One can only begin to imagine what the boy is going through now. I partly understand it, from my coming out experience. My coming out has been a process, it still is and in my opinion, this process never ends, ever. If you are not coming out to a family member today, or a friend, colleagues...etc, you are tomorrow, and the next month, next year.....and it goes on and on.

When my sisters started teasing me years ago about how "choosy" I was because I would dismiss every boy that tried to ask me out, I so wished that I would just let them know that boys are not my thing. When I would not bring any boys home, they tried to fix me with blind dates, and when all that failed, they sat and watched so that they could figure out what my deal was.

When I u-hauled with my first girlfriend, I heard them say that I have made a good decision to move in with my good friend because then, we would share expenses in the tougher economic situation. On other occasions, they would tell me to stop behaving like the last born I am for wanting to always have someone live with me, and just start living on own. I never offered them an explanation that this was actually my partner, the person that I wanted to share my life with.

Eventually, I was bursting to tell them not to hold their breath anymore by waiting for me to bring a boy home. My big family is like a market place so I was sure that if I talked to one of my sisters, the news would spread in an instance. I was right! :-)!

Funny thing is, some of them said it was about time, and that the pieces of the big puzzle about me had finally just fallen into place. My brother, bless his soul, said he was happy for me and my sexuality did not change his love for me at all. However, I knew there was trouble when my sister Kui* started brewing trouble. Kui had always found a way of annoying me somehow. I do love her, but sometimes I think she is and has always been  miss goody-two-shoes. She always finds a way of having her way...she talks too much and judges too much and is always complaining about one thing or the other.

I get texts from her to date, telling me that God loves me....that am beautiful and can do anything I want to do in life....that I can succeed in whatever I do if I put my mind to it... Just subtle hints that I was erring in the path I have chosen for my life,… or that I was putting a dent in the flowery arrangement that she envisions as our perfect family. Usually, besides making note of them, I ignore the texts.

But recently, she voiced the boldest and most forward disapproval of my sexuality. She said that whatever I am, "is not fair to them (family) or to the kids (my nieces and nephews) some of whom are already teenagers and may start questioning why I am the only one in the family that has not introduced an 'uncle nanii' to them".

That statement stung, and  it stung deep. I felt that it was as if she was removing me from the picture completely by glaring my difference and using it as reason to justify her discomfort...and the kids were excellent bait!

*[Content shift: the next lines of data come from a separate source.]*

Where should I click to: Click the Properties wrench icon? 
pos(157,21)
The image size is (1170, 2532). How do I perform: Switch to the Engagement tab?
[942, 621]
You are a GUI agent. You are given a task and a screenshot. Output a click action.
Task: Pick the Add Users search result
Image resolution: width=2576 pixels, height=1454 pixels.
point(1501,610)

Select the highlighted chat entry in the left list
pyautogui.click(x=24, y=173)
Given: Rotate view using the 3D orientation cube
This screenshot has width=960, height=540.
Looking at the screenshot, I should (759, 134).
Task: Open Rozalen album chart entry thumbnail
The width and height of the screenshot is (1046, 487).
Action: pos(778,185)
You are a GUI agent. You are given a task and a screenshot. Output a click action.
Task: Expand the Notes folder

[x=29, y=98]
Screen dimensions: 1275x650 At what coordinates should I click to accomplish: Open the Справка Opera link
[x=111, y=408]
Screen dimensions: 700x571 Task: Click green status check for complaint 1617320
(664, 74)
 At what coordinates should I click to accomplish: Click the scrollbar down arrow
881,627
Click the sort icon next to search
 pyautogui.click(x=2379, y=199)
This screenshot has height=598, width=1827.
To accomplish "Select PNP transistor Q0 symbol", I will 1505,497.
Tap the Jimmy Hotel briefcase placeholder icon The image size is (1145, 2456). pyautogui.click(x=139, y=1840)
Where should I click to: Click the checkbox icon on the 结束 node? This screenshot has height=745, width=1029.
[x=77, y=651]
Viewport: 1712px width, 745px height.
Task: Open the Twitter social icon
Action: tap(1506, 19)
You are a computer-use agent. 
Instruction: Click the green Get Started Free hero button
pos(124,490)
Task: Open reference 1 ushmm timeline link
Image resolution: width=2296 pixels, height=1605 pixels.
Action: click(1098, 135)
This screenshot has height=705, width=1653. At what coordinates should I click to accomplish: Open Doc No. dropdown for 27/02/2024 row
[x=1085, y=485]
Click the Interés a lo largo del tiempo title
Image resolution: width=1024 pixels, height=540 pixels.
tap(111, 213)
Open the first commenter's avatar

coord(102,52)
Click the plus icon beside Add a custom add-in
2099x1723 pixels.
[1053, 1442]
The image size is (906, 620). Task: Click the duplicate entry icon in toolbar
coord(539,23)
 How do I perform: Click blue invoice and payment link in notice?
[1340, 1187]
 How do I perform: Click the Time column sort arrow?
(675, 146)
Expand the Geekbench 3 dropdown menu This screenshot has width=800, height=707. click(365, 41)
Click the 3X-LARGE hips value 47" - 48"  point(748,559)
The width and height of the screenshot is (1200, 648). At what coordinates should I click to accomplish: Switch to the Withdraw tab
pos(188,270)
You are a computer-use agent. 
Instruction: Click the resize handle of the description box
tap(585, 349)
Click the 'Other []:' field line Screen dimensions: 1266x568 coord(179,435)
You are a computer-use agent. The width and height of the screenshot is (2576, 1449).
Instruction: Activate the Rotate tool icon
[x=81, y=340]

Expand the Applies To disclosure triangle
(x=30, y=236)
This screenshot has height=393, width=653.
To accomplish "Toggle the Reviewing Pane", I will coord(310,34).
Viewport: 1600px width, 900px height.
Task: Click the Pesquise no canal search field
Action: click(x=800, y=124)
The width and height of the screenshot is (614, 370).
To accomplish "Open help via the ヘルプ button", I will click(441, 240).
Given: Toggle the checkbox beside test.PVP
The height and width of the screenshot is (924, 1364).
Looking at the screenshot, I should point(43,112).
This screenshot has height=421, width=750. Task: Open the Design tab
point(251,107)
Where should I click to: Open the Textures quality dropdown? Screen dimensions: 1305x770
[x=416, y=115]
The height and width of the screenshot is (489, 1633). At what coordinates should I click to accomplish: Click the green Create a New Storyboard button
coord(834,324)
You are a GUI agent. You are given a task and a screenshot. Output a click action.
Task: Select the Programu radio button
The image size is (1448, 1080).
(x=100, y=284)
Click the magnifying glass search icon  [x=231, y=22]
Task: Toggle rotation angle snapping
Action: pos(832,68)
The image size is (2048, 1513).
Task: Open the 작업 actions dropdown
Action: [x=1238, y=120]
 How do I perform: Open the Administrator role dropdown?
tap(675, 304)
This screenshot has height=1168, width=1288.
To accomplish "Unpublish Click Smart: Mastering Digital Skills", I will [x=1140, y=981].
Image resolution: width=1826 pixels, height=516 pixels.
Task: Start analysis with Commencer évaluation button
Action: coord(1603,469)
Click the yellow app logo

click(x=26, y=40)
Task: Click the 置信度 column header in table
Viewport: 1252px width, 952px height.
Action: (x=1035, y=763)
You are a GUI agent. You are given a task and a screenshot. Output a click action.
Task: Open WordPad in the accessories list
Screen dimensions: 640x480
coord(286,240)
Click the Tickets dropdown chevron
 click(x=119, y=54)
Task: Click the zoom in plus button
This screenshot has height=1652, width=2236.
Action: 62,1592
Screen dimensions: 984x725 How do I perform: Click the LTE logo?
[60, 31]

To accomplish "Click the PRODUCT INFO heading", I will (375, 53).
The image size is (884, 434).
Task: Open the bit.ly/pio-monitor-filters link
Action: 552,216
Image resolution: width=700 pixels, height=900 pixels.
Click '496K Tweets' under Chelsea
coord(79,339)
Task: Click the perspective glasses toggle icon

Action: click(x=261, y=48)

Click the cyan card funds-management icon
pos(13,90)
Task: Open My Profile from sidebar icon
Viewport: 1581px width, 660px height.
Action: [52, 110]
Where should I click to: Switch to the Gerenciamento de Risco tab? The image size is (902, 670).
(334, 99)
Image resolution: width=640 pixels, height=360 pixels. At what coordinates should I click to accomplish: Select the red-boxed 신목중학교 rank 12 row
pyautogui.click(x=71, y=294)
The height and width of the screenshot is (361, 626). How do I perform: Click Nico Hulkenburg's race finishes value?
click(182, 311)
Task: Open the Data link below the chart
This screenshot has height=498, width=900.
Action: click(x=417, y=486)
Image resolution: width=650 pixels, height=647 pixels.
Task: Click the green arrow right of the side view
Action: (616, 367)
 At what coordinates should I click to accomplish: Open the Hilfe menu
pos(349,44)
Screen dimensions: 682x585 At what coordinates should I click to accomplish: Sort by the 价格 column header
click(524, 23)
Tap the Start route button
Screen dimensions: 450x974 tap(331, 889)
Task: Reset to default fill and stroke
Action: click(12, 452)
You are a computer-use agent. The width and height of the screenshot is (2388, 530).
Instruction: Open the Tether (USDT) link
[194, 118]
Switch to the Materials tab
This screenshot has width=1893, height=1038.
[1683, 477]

I wondered if she stopped to think about me for a minute, or cared about my happiness.

True that coming out is a task...it’s almost like having to introduce yourself over and over because some people just do not let go. Like you have to keep justifying yourself every time someone questions why you are what you are. Maybe we could pull a Jodie Foster move and dictate time and dictate out time and conditions under which we come out.

I wonder if you guys have been in situations such as this. I usually do not give a shit about a total stranger who doesnt know me or anything about my life, but when your family, the people who are closest to you, question and deny you, that is beyond hurting. And worse, the heteronormative society that we are living in at the moment is unforgiving. Shall we ever get to that level that we are yearn for?